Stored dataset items

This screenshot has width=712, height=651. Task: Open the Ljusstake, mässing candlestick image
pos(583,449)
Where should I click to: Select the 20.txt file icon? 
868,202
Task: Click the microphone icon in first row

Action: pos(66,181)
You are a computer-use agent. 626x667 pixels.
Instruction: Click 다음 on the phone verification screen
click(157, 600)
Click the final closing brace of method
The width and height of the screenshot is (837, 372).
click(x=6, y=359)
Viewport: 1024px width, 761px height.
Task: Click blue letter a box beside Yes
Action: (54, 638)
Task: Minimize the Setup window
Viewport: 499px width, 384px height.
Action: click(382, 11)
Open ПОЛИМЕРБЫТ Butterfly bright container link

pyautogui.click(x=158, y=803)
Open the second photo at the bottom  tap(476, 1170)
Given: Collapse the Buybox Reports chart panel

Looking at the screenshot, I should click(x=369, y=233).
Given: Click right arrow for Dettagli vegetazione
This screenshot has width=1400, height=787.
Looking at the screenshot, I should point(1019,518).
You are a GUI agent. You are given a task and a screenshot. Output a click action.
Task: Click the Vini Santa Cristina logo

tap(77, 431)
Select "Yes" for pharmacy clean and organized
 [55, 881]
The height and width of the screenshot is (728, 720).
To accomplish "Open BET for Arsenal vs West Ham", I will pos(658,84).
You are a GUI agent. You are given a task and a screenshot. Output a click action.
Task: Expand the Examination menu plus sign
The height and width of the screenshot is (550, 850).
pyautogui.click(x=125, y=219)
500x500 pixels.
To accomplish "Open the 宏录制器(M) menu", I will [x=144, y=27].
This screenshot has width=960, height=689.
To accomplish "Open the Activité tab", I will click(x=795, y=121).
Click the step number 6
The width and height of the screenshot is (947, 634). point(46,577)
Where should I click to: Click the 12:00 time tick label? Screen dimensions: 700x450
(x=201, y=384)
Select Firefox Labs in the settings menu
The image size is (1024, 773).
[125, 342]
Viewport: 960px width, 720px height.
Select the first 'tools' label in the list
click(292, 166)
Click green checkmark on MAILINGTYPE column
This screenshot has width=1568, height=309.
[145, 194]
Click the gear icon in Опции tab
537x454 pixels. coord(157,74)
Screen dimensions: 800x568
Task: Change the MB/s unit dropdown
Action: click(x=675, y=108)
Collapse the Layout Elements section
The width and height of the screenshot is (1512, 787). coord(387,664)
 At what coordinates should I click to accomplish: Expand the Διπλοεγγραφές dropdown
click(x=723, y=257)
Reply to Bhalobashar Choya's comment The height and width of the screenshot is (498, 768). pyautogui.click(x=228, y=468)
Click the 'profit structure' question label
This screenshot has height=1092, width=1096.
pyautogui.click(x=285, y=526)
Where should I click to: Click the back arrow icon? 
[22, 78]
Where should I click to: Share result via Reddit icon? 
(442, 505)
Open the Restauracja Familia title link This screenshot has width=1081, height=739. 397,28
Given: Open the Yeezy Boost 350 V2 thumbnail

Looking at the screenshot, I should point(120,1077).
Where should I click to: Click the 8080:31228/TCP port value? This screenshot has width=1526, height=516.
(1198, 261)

◆ **EXERCISE BRIEF**
Write all the entries again precisely as they were given.

◆ **COMPLETED TASK**
This screenshot has width=712, height=651. Task: Open the Ljusstake, mässing candlestick image
pos(583,449)
Where should I click to: Select the 20.txt file icon? 
868,202
Task: Click the microphone icon in first row

Action: pos(66,181)
You are a computer-use agent. 626x667 pixels.
Instruction: Click 다음 on the phone verification screen
click(157, 600)
Click the final closing brace of method
The width and height of the screenshot is (837, 372).
click(x=6, y=359)
Viewport: 1024px width, 761px height.
Task: Click blue letter a box beside Yes
Action: (54, 638)
Task: Minimize the Setup window
Viewport: 499px width, 384px height.
Action: click(382, 11)
Open ПОЛИМЕРБЫТ Butterfly bright container link

pyautogui.click(x=158, y=803)
Open the second photo at the bottom  tap(476, 1170)
Given: Collapse the Buybox Reports chart panel

Looking at the screenshot, I should click(x=369, y=233).
Given: Click right arrow for Dettagli vegetazione
This screenshot has width=1400, height=787.
Looking at the screenshot, I should point(1019,518).
You are a GUI agent. You are given a task and a screenshot. Output a click action.
Task: Click the Vini Santa Cristina logo

tap(77, 431)
Select "Yes" for pharmacy clean and organized
 [55, 881]
The height and width of the screenshot is (728, 720).
To accomplish "Open BET for Arsenal vs West Ham", I will pos(658,84).
You are a GUI agent. You are given a task and a screenshot. Output a click action.
Task: Expand the Examination menu plus sign
The height and width of the screenshot is (550, 850).
pyautogui.click(x=125, y=219)
500x500 pixels.
To accomplish "Open the 宏录制器(M) menu", I will [x=144, y=27].
This screenshot has width=960, height=689.
To accomplish "Open the Activité tab", I will click(x=795, y=121).
Click the step number 6
The width and height of the screenshot is (947, 634). point(46,577)
Where should I click to: Click the 12:00 time tick label? Screen dimensions: 700x450
(x=201, y=384)
Select Firefox Labs in the settings menu
The image size is (1024, 773).
[125, 342]
Viewport: 960px width, 720px height.
Select the first 'tools' label in the list
click(292, 166)
Click green checkmark on MAILINGTYPE column
This screenshot has width=1568, height=309.
[145, 194]
Click the gear icon in Опции tab
537x454 pixels. coord(157,74)
Screen dimensions: 800x568
Task: Change the MB/s unit dropdown
Action: click(x=675, y=108)
Collapse the Layout Elements section
The width and height of the screenshot is (1512, 787). coord(387,664)
 At what coordinates should I click to accomplish: Expand the Διπλοεγγραφές dropdown
click(x=723, y=257)
Reply to Bhalobashar Choya's comment The height and width of the screenshot is (498, 768). pyautogui.click(x=228, y=468)
Click the 'profit structure' question label
This screenshot has height=1092, width=1096.
pyautogui.click(x=285, y=526)
Where should I click to: Click the back arrow icon? 
[22, 78]
Where should I click to: Share result via Reddit icon? 
(442, 505)
Open the Restauracja Familia title link This screenshot has width=1081, height=739. 397,28
Given: Open the Yeezy Boost 350 V2 thumbnail

Looking at the screenshot, I should point(120,1077).
Where should I click to: Click the 8080:31228/TCP port value? This screenshot has width=1526, height=516.
(1198, 261)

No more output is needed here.